* TASK DETAILS
Only a number is expected here: the count of lines in this data where "each" occurs.
===== DATA SECTION =====
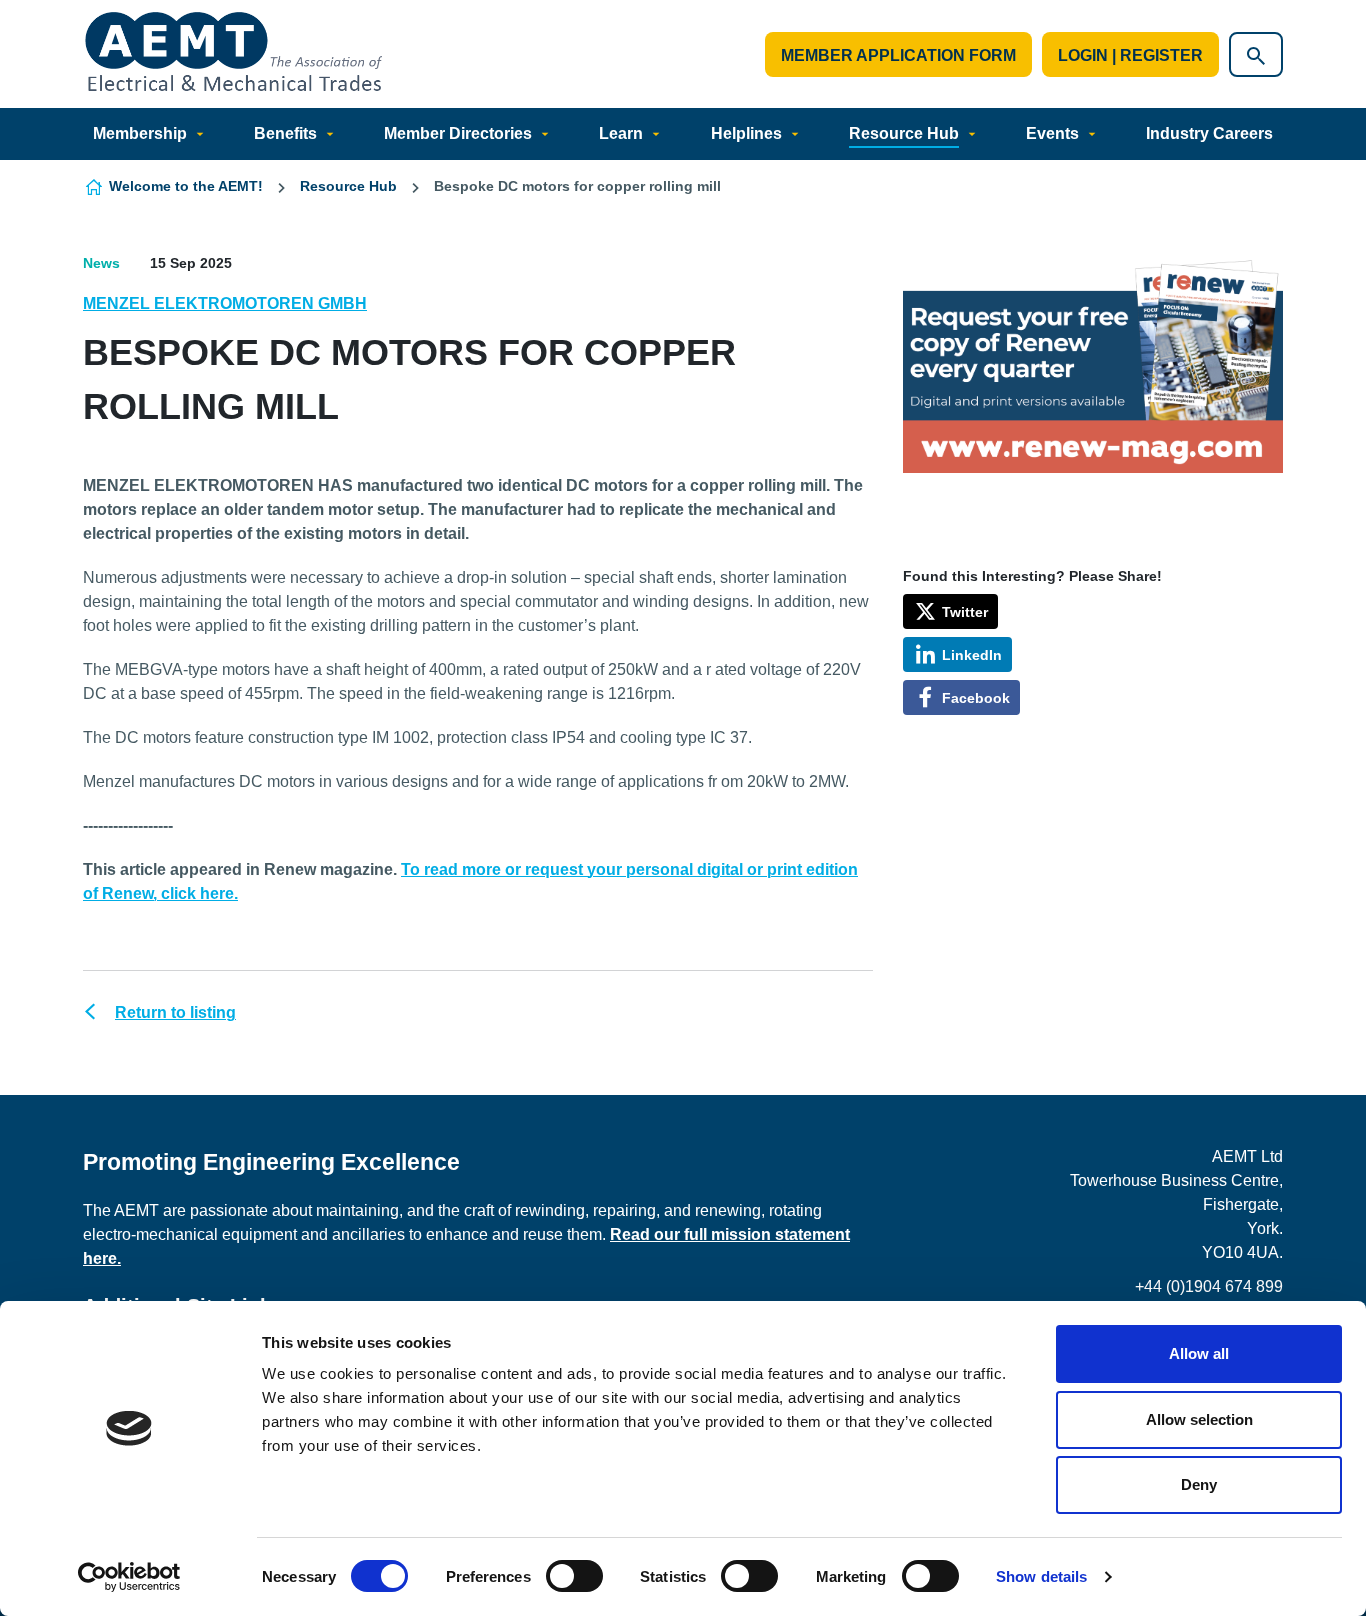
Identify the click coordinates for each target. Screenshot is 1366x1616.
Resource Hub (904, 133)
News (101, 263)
=====
===== DATA SECTION =====
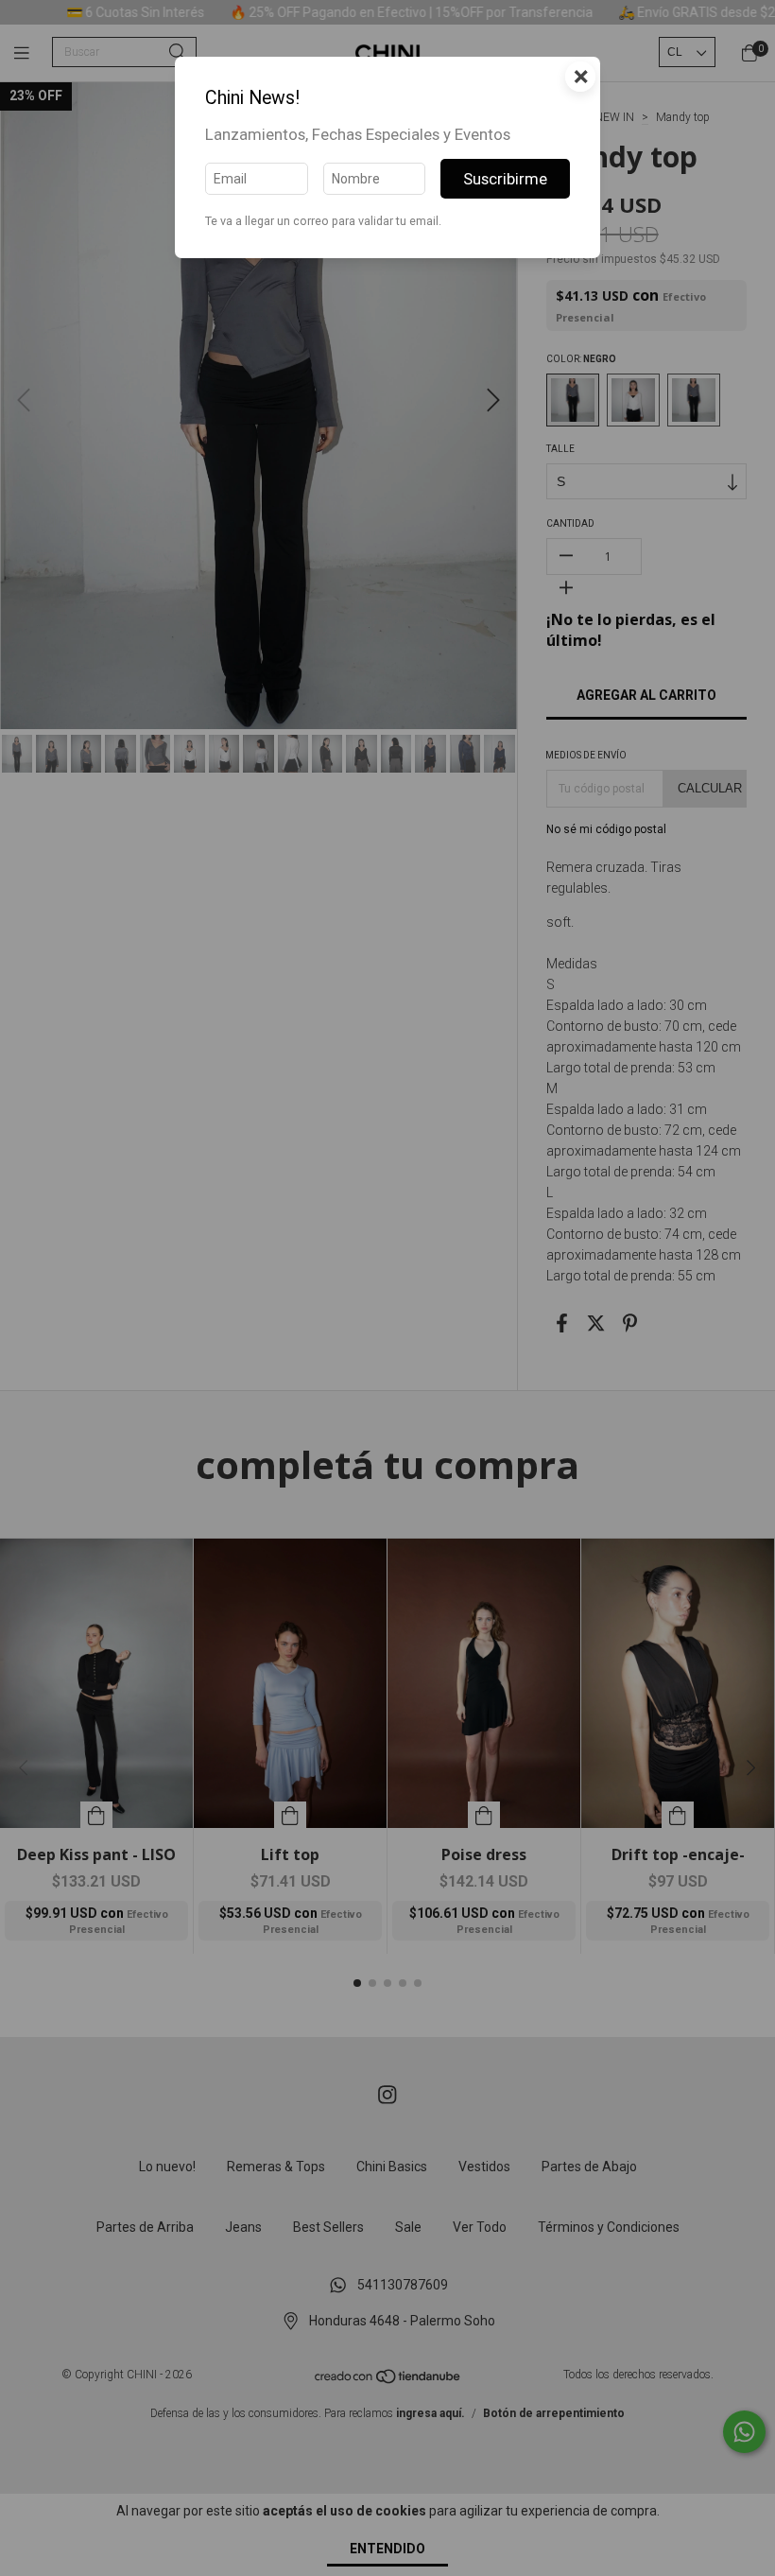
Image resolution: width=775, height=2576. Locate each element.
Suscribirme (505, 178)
=====
* ANSWER SECTION
2